Nigerian Bottling Company
- Headquarters: Lagos, Nigeria
- Products: Coca Cola, Sprite, Eva Water, Schweppes, Fanta
- Website: https://ng.coca-colahellenic.com/

= Nigerian Bottling Company =

Nigerian Bottling Company is a beverage firm that is the franchise bottler of Coca-Cola in Nigeria. The firm has also owned the Nigerian franchise to market Fanta, Sprite, Schweppes, Ginger Ale, Limca, Krest, Parle Soda and Five Alive.

Nigerian Bottling Company also known as NBC, started production in 1953 at the basement facilities of the mainland Hotel, owned by Leventis Group producing Coke licensed from Coca Cola Company. In 1960, NBC introduced Fanta orange drink into the market and later Sprite lemon drink.
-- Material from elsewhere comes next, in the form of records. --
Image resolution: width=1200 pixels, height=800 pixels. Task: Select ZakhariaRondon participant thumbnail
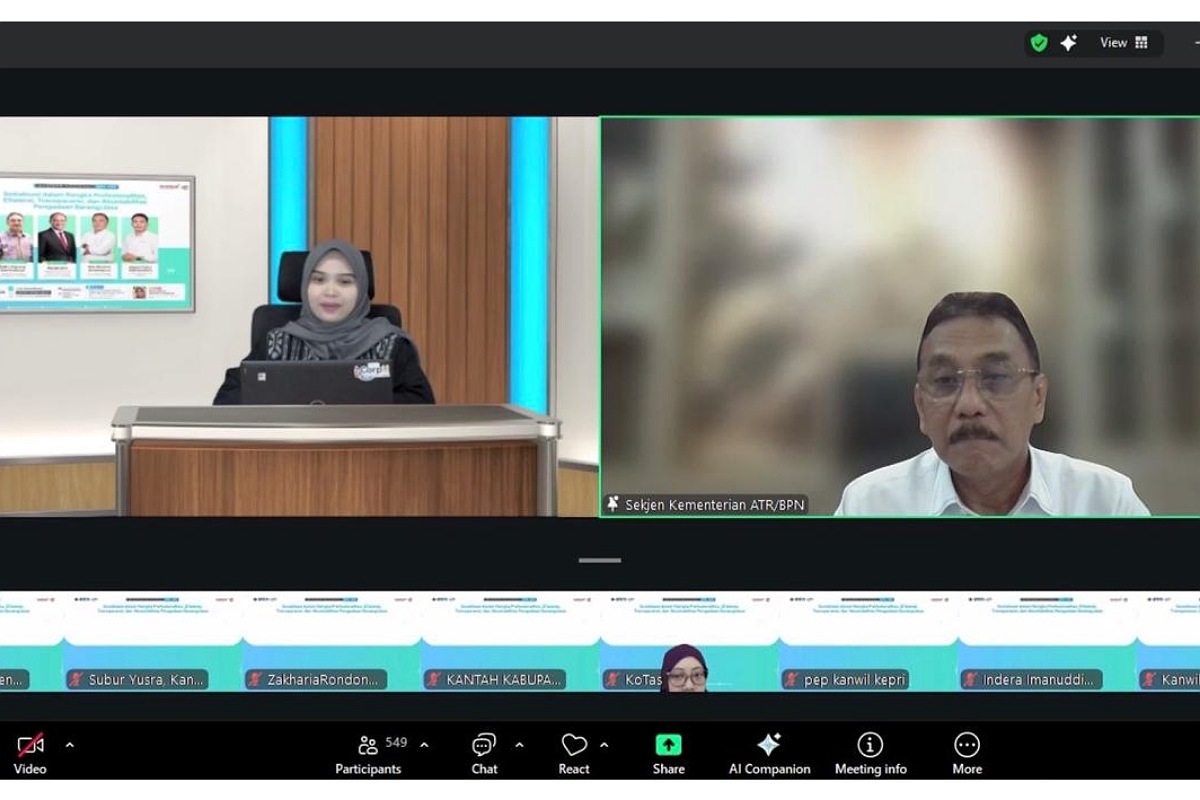331,641
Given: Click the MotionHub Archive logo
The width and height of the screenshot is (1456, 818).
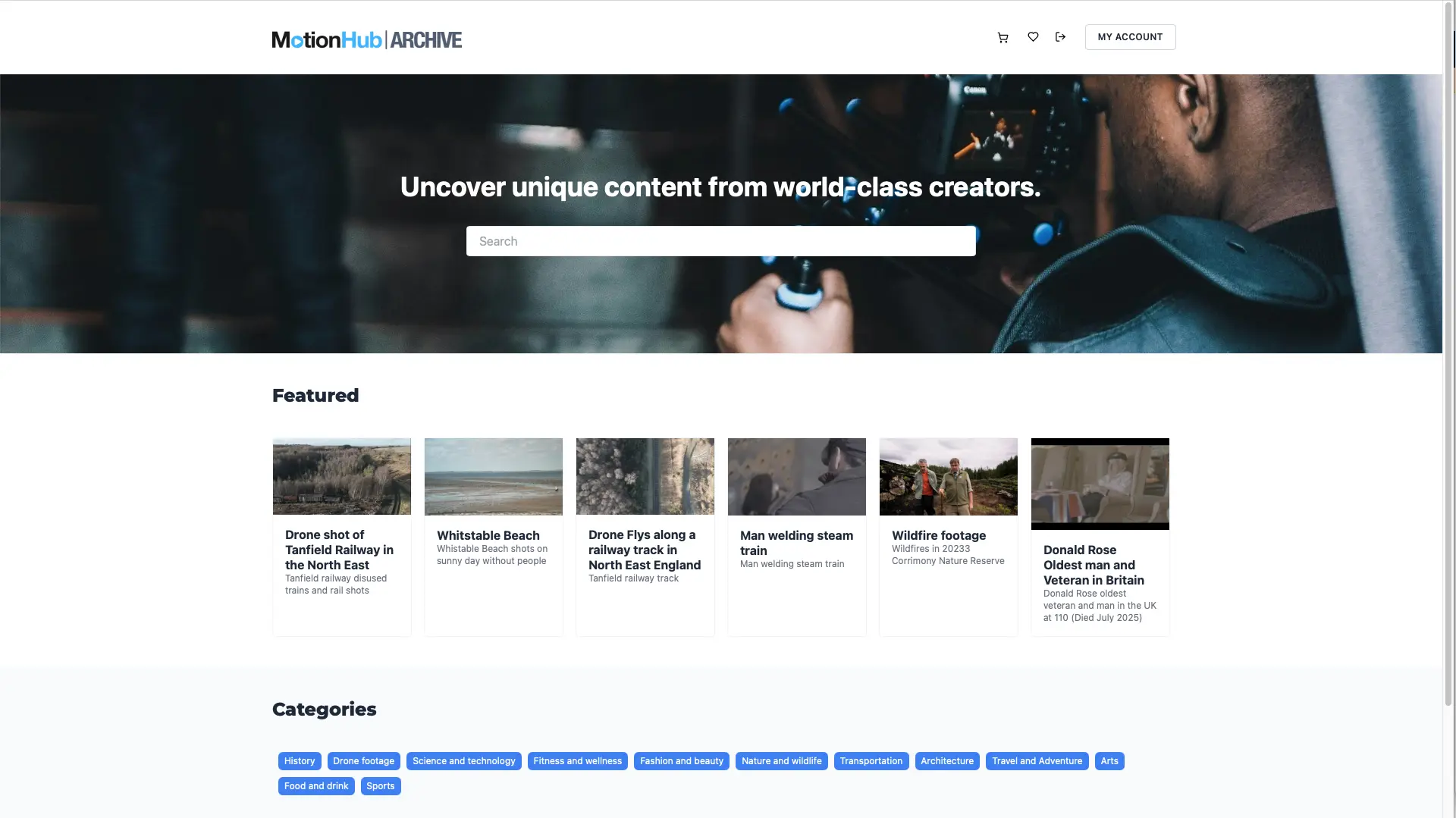Looking at the screenshot, I should (366, 39).
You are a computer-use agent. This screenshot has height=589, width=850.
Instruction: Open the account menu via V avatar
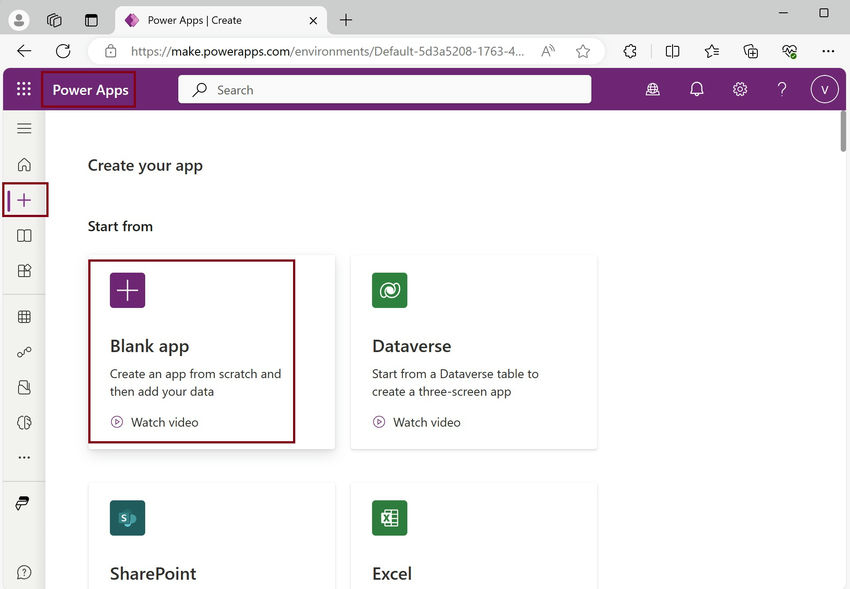click(x=824, y=89)
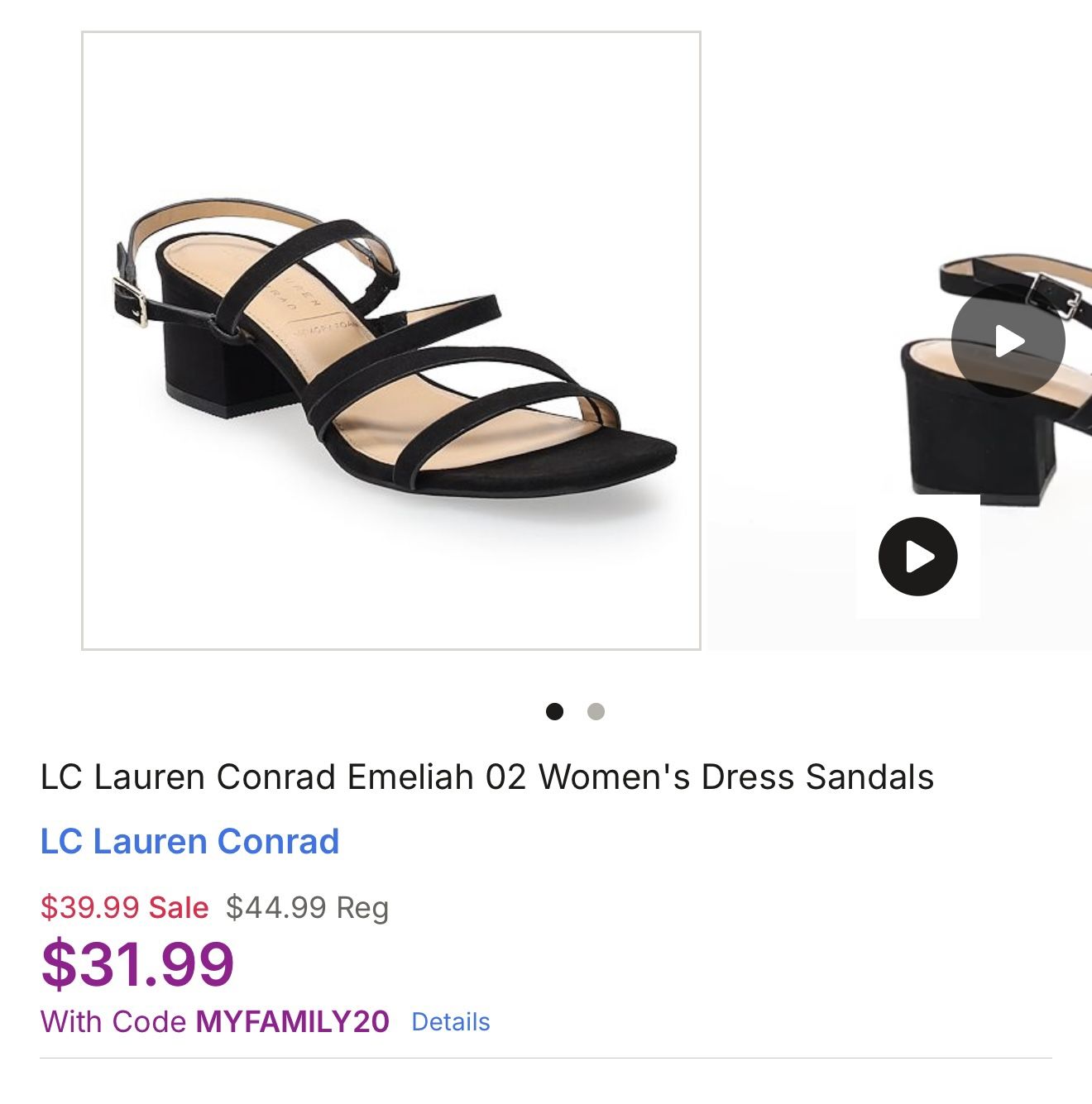Click the purple $31.99 price
1092x1104 pixels.
[137, 963]
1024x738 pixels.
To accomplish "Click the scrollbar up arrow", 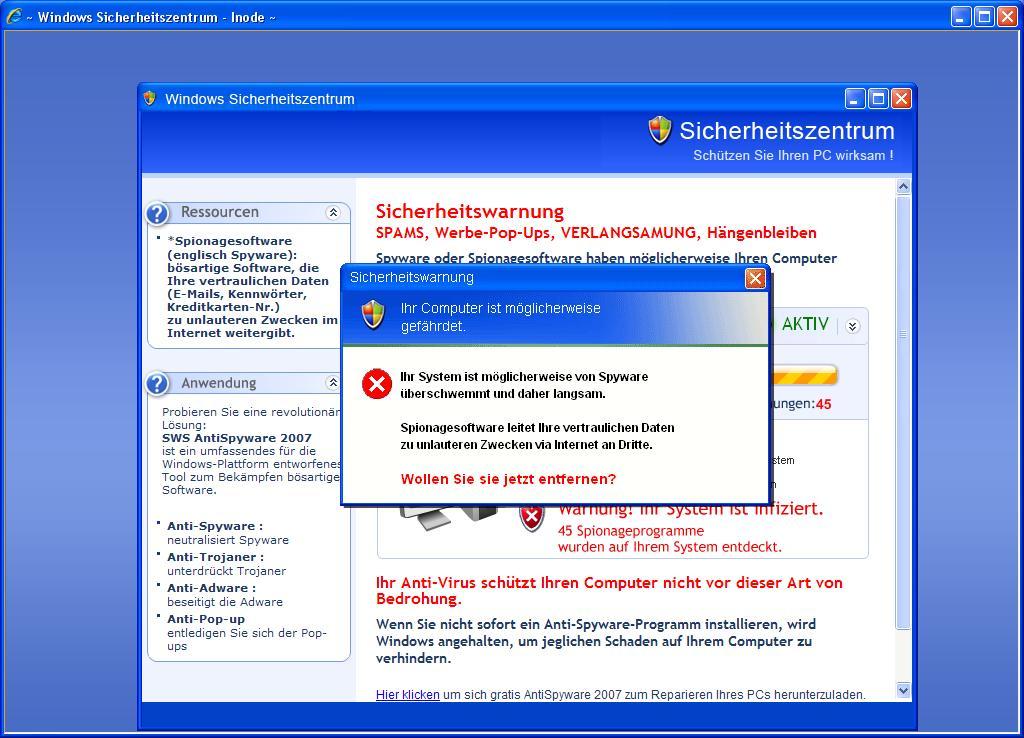I will 904,187.
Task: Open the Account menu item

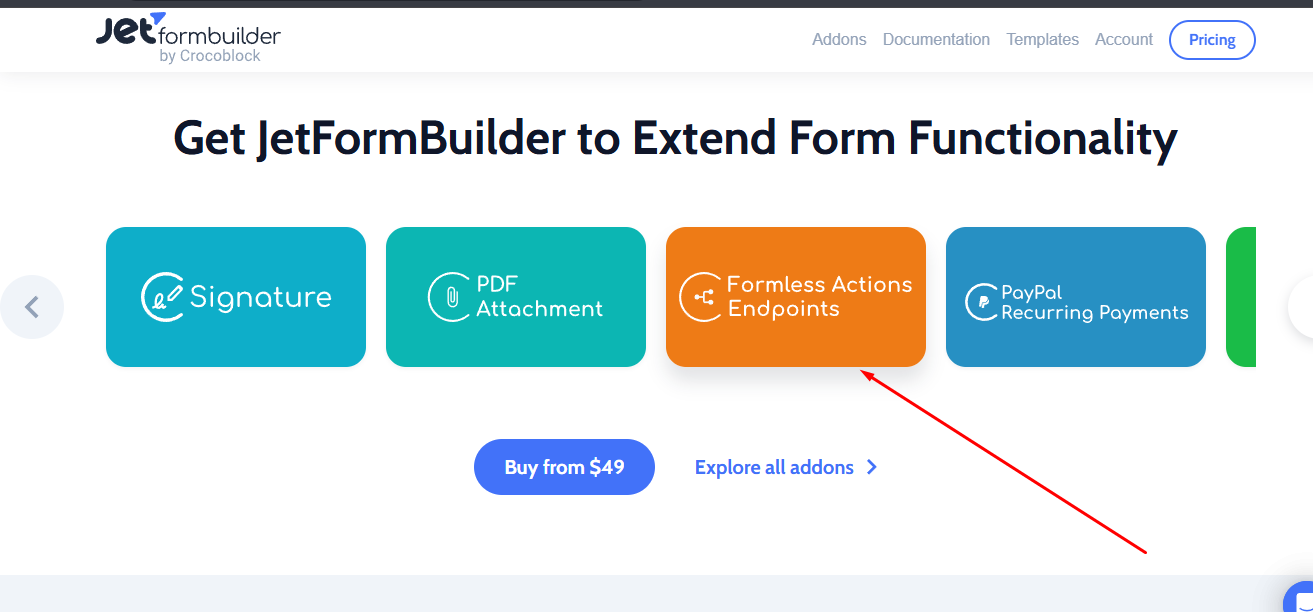Action: tap(1124, 40)
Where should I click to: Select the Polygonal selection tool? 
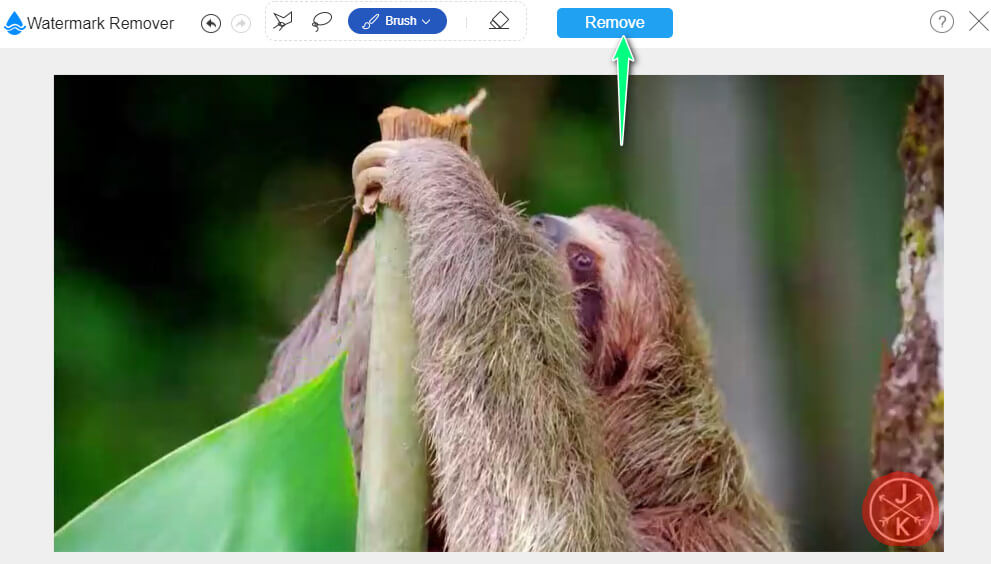(283, 21)
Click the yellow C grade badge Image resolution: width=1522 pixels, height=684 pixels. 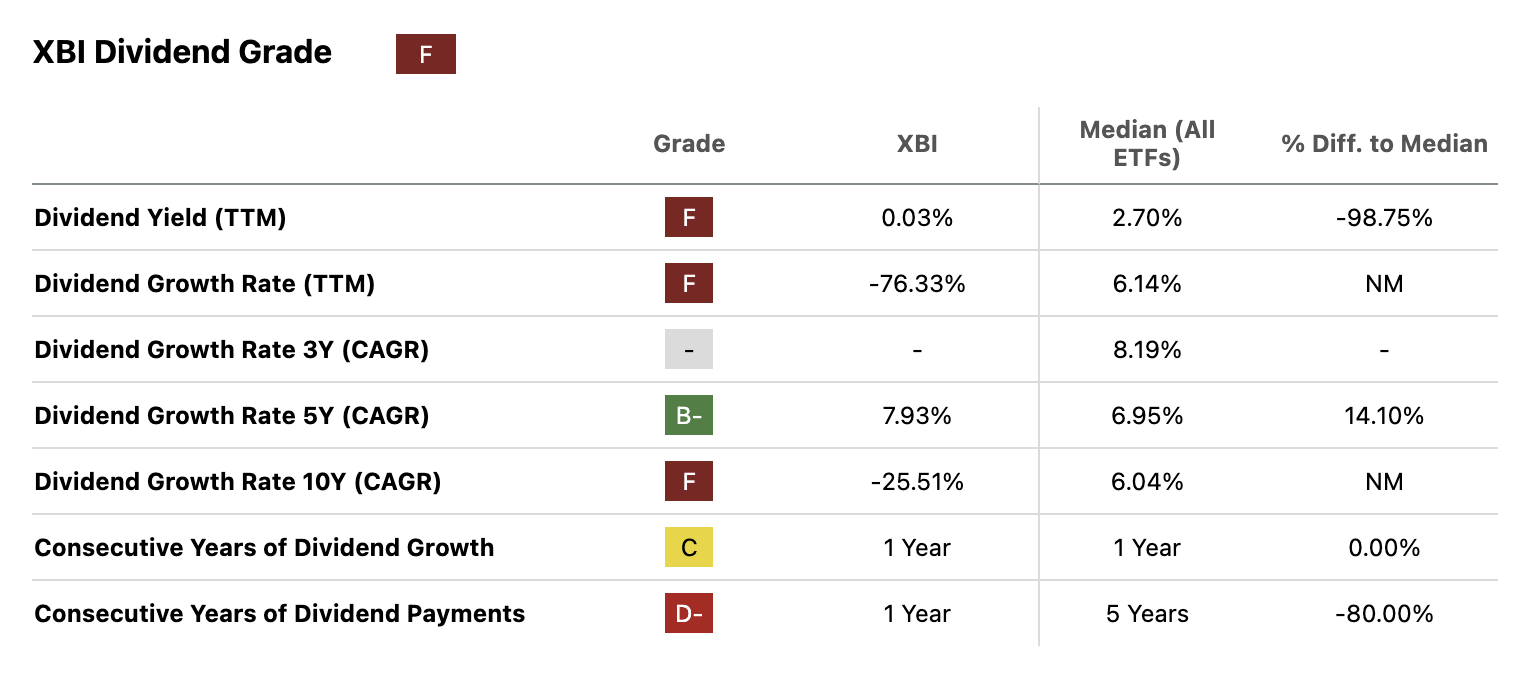coord(688,547)
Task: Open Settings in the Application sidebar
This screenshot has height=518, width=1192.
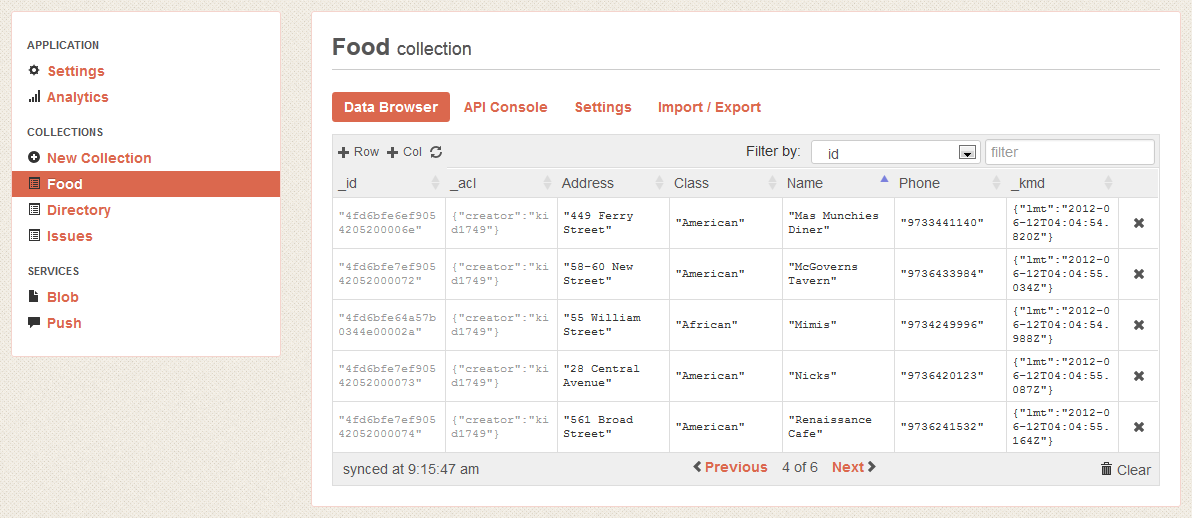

==Marketing and distribution==

NBC has eight bottling facilities in Nigeria which provide supplies to various depots for onward distribution to wholesalers or dealers. Over the years, NBC has established or acquired factories producing raw materials in its supply chain. It established a maize farm at Agenebode, Edo State to produce fructose syrup, acquired interest in Crown cork facilities in Ijebu Ode and a glass making factory in Delta State. In 1996, it acquired Sapanda industries limited for N1.7B in an M&A deal.

Nigeria Bottling Company serves over 600 million consumers across abroad with a geographical footprint of 28 countries on 3 continents.

NBC produces more SKU's than its primary competitor, Seven-Up, it markets Coke, Coke zero, Fanta orange, Fanta apple, Schweppes, Pulpy Orange, Eva water etc.